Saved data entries
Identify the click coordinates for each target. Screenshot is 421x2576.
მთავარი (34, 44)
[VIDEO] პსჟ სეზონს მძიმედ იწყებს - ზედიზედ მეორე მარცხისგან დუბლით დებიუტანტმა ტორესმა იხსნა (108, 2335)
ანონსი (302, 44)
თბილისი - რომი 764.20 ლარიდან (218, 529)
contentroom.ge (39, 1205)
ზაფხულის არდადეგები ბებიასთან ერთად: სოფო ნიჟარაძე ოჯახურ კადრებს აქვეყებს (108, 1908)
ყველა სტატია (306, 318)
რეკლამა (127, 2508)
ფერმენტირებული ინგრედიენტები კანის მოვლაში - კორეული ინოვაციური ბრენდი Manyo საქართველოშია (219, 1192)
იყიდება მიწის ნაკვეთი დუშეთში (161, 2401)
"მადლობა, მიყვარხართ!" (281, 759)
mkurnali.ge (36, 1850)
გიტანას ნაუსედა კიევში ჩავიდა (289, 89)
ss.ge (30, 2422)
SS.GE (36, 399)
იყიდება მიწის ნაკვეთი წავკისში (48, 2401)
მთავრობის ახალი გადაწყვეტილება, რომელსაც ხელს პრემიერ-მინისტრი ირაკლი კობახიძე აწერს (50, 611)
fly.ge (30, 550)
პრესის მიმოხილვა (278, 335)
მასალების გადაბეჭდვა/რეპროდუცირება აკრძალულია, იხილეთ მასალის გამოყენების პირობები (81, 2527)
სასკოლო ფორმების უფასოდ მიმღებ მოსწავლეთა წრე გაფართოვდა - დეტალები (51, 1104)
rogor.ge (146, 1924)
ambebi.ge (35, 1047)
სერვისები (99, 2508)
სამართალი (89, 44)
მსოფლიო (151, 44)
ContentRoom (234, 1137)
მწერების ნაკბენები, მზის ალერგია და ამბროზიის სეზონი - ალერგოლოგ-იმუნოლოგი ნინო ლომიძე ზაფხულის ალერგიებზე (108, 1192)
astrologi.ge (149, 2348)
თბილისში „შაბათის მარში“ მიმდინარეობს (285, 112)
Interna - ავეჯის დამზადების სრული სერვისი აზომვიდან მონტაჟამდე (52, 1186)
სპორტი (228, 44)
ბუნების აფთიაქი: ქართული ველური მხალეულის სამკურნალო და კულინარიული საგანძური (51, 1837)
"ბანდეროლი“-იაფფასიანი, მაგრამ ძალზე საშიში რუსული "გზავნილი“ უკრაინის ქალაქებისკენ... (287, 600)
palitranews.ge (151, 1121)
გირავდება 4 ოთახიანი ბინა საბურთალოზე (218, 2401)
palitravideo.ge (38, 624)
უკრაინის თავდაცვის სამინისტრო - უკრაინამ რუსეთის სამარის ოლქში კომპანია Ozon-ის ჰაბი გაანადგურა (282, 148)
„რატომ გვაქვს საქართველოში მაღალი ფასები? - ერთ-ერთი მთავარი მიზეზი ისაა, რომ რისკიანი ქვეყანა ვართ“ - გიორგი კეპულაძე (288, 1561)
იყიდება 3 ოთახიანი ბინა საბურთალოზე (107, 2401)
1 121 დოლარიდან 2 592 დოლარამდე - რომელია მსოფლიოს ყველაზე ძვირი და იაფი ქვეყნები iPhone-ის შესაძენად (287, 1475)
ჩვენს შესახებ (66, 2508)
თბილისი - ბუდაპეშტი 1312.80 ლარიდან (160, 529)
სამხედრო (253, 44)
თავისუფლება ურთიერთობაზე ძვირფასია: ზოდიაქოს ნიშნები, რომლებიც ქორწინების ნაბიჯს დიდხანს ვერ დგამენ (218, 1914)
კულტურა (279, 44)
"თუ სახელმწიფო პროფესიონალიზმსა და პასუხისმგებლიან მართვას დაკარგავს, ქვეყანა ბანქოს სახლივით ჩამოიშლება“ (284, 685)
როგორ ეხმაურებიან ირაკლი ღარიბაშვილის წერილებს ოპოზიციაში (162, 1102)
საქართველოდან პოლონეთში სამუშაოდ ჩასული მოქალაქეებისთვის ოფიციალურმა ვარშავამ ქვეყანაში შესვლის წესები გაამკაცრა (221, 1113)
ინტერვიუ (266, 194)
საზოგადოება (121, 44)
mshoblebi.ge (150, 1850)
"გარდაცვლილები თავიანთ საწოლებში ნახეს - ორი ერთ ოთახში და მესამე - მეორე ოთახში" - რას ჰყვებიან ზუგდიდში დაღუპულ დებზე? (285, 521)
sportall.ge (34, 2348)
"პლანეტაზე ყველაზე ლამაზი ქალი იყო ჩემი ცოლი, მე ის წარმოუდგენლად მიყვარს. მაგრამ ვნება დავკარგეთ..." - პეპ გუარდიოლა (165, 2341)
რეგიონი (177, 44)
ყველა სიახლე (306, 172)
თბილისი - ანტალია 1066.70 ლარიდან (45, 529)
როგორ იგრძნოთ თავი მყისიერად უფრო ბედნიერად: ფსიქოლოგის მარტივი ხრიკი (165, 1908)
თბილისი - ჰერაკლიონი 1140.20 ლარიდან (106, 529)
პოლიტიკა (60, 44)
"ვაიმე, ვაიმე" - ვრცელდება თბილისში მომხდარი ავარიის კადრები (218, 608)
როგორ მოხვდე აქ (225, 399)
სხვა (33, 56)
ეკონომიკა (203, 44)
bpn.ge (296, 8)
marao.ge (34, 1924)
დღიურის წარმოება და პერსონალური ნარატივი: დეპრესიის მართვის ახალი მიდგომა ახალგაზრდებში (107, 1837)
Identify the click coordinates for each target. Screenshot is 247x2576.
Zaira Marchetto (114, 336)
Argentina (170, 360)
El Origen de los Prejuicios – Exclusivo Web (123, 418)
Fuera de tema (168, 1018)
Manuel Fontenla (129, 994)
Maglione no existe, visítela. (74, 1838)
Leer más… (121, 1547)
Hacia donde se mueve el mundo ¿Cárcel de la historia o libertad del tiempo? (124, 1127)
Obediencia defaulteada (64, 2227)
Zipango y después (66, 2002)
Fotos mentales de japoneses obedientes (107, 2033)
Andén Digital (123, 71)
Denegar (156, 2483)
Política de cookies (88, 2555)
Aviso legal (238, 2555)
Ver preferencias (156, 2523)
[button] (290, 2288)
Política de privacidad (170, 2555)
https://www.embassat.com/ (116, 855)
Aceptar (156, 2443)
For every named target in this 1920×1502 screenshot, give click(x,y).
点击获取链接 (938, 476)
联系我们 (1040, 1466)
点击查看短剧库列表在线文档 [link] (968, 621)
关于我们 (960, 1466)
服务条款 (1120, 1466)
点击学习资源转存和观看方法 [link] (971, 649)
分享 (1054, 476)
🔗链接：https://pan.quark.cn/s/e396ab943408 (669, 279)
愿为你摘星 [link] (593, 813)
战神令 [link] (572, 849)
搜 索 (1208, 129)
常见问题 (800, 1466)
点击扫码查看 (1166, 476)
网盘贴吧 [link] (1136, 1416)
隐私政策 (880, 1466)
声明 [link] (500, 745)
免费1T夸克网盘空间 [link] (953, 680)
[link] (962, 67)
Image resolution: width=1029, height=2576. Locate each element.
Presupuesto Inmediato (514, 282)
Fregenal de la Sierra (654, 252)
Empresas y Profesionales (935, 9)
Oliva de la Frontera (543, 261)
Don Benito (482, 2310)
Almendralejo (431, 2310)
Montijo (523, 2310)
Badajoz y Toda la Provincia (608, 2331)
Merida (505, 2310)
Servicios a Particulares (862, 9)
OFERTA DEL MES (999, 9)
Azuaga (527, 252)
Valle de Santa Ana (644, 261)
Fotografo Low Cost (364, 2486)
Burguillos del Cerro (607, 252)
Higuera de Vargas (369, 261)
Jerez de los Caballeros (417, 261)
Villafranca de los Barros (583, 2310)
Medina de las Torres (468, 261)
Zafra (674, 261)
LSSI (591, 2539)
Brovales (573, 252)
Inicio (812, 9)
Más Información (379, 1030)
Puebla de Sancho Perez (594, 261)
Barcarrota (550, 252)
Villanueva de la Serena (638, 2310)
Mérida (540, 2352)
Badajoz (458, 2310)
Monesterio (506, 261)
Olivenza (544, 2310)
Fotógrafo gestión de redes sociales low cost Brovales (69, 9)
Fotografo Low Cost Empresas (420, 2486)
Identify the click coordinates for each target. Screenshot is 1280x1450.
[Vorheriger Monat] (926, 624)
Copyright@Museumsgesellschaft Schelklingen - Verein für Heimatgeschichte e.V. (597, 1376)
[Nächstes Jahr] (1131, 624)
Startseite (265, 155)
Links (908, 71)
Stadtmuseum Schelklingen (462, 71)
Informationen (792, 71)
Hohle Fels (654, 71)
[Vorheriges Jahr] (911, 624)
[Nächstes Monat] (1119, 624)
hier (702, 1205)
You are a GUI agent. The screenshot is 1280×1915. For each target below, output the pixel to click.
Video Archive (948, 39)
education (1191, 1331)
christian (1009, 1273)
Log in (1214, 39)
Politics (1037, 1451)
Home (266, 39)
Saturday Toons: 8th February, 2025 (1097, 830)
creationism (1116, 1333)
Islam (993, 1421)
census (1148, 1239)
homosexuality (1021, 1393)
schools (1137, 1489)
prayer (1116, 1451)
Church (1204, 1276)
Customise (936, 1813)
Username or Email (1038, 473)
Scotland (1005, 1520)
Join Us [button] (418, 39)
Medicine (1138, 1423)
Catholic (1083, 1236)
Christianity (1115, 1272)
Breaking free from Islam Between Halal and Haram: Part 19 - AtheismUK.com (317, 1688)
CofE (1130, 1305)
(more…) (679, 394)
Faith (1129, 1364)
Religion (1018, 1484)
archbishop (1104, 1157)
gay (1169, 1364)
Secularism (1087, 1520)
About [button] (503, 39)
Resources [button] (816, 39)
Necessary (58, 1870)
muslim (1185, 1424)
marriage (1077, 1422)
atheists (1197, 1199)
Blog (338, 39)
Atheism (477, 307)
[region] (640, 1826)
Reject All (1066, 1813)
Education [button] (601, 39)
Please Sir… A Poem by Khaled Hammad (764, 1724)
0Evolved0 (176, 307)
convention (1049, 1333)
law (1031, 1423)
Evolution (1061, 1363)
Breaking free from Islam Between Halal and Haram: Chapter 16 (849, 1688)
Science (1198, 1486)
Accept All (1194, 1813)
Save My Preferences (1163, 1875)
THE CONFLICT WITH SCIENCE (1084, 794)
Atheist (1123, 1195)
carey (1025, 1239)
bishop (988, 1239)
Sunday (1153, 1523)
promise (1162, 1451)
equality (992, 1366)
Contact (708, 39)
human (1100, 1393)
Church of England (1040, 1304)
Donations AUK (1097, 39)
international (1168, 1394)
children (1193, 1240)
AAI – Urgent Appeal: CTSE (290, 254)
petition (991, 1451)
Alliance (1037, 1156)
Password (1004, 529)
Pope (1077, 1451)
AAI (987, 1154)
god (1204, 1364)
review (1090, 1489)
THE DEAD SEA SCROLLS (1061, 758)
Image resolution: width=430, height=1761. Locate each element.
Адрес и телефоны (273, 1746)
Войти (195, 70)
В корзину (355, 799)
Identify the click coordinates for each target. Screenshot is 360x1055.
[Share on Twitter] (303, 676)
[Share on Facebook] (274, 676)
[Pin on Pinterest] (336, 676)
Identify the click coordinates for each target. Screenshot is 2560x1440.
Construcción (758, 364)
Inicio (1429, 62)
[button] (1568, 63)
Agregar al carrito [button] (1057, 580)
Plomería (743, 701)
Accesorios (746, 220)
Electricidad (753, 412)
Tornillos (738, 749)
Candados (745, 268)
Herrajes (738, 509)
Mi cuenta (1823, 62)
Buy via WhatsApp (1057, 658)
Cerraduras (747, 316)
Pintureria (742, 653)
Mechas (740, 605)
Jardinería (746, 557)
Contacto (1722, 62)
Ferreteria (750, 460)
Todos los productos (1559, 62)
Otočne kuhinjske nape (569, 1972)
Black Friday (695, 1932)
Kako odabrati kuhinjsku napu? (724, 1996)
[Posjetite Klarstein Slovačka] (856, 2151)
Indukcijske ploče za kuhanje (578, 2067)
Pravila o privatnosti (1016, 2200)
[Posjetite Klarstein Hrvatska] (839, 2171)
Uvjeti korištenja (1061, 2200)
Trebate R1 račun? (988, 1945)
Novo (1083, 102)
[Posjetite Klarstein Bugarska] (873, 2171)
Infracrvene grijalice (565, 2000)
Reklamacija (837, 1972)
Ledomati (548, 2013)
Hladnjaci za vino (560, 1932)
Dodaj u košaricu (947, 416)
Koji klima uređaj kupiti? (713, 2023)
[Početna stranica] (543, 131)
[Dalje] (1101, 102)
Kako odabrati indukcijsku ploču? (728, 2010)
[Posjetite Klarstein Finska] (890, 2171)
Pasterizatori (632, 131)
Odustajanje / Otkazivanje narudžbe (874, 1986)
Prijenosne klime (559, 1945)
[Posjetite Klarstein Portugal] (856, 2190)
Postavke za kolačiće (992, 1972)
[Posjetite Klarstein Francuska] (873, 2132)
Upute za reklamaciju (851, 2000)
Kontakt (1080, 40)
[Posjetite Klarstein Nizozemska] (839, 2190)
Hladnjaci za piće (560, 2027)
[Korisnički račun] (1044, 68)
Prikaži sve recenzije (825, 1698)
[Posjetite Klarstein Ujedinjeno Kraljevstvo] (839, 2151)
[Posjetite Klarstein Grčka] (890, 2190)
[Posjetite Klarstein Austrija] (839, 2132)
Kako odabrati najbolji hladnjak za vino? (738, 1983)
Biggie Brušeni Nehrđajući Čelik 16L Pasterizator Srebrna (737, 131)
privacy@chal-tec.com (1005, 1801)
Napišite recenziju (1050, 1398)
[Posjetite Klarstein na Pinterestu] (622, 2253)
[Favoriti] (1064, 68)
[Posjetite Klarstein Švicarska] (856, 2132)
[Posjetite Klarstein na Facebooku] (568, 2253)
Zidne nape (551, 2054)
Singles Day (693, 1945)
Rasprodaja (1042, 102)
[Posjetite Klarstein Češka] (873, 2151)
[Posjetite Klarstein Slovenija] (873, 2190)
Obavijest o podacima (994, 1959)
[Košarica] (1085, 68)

## Problem
State the number of lines in the records that hold the string "როგორ", and add nothing.

## Result for this exercise
3